Writing Moves: Composing in a Digital World

(1st Edition, 2018)

Authors/Editors: Eleanor Kutz, Denise Paster, and Christian Pulver

Publisher: Fountainhead Press              ISBN: 978-1-68036-392-0                       

Price: $48.00 eBook; physical textbooks* ~$35 from third-party sellers on Amazon

*The publisher doesn’t appear to sell physical textbooks directly in service to their “Green Initiatives,” though university bookstores and booksellers may submit orders for physical copies.


The book is structured in primarily three parts. Part IV, “Digital Toolbox—List of Online Content” lists the URL and a table of contents of the materials available online. The book also includes “A Brief Guide to Citations” that offers guidance on citing digital sources students are most likely to encounter in both MLA and APA format.


  • Materiality: The book’s eBook publication fits well with its praxis (composing in the digital age). The physical book is paperback with a workbook-like feel, making it easy to lay open flat when reading/studying.
  • Structure: Each chapter follows the same basic format to scaffold the concept for the student (Exploring, Making Connections, Composing). Though chapters follow a logical trajectory, they also work out of sequence, giving instructors flexibility.
  • Content: The best part about this book is its effective use of actual student projects as the primary basis from which to learn a concept. Most chapters include a student-created example that readers can use as a model for their own writing.
  • Pedagogy: The editors draw from the latest research on digital literacy and composition studies, often incorporating excerpts from said research into discussion. The text also works hard to translate the threshold concepts of writing into students’ everyday experiences of living in an increasingly digital world.
  • Design: The book incorporates many elements of good print design — headers, call-out boxes, images, charts/graphs, marginal “side notes,” and creative text formatting — to guide students through the density of content. It also effectively uses a fun, energetic color palette to draw attention to the most important elements on a page.
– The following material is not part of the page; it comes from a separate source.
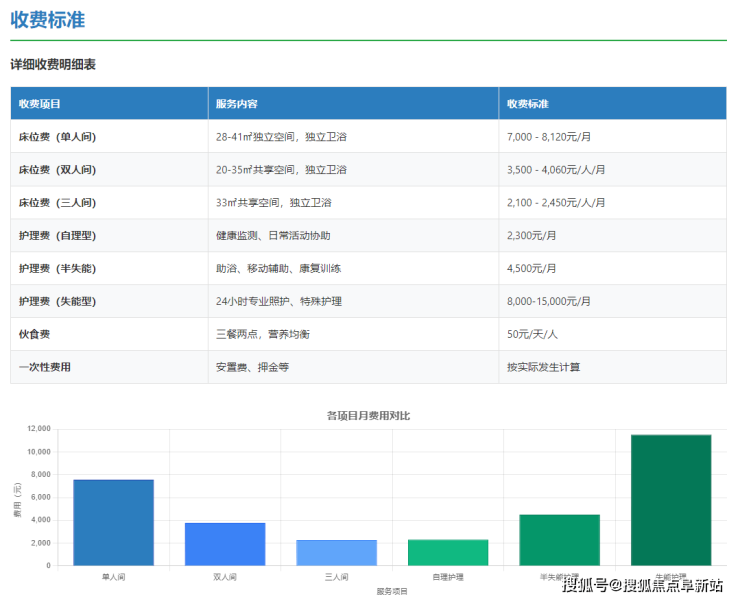The image size is (740, 601).
Task: Click the 详细收费明细表 subheading
Action: pos(53,64)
  • Materiality: While pages are made of light-weight paper, the book’s size and use of color make the book heavy and cumbersome. It’s a sizeable textbook with a real “textbook” feel.
  • Structure: Repetitive. If instructors stick to the text’s format, classes will become highly predictable/boring.
  • Content: The biggest danger with this text is obsolescence. While it speaks well to what it means to compose in the current digital environment, its references and digital frameworks (social media, blogging, etc.) may quickly fall behind the times. The content also privileges written text over other forms of digital media composition (like videos or podcasting).
  • Pedagogy: Though presumably a student textbook, the text reads more like an instructor manual. Much of the conceptual content assumes a tacit familiarity with comp/rhet studies, though presumably the extensive reference lists are meant to help those who are new to the field. Unfortunately, they actually feel intimidating to students for whom writing isn’t a fascinating, fun, or engaging activity.
  • Design: Curiously, the Digital Toolbox fails to make use of UX design and the interactive flexibility of online publication (links, video, etc.). It merely replicates a print-based format, and students must click through each page to access the content.